I chose the strategic design perspective because it seemed like the most obvious and transparent one, and because the changes being made in new organizations are changes in the system (design) and in the means of achieving the goal (strategy).
One of the key features of the new organization is the emphasis placed on team work and especially their cross-functionality. This is best explained with the first element of organizational design: strategic grouping. "Old" firms were grouped mostly by activity, "new" ones are grouped by output, customer and geography. Grouping by output means bringing individuals with different tasks but who contribute to one final product. This goes along with the idea of networking. The wider the product line the more there is a need for output grouping. Activity grouping, on the other side, would be more advantageous in companies with a less diverse product line. I can't see a great need for output grouping for companies like Coca-cola. With one or few major products, and with little change in markets and customers it doesn't need the responsiveness of the networked organization. Its being global, however, commands grouping by geography.

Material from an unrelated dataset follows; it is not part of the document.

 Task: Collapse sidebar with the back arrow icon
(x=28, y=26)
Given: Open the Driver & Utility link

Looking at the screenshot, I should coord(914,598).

The new "flat" organization eliminates levels of middle management and gives more power to the lower level groups. The internal strategic linking changed with a need for a more flat design. The strict hierarchy and order giving of the "old" gave way to a system of sharing information, which became the key ingredient in the modern company. The old hierarchy and reporting structures were simple and easily controlled, but had some major limitations. Managers on top of the pyramid can become overloaded and therefore delay the decision making. Information travelling through many layers may be distorted by the time it gets to the recipient.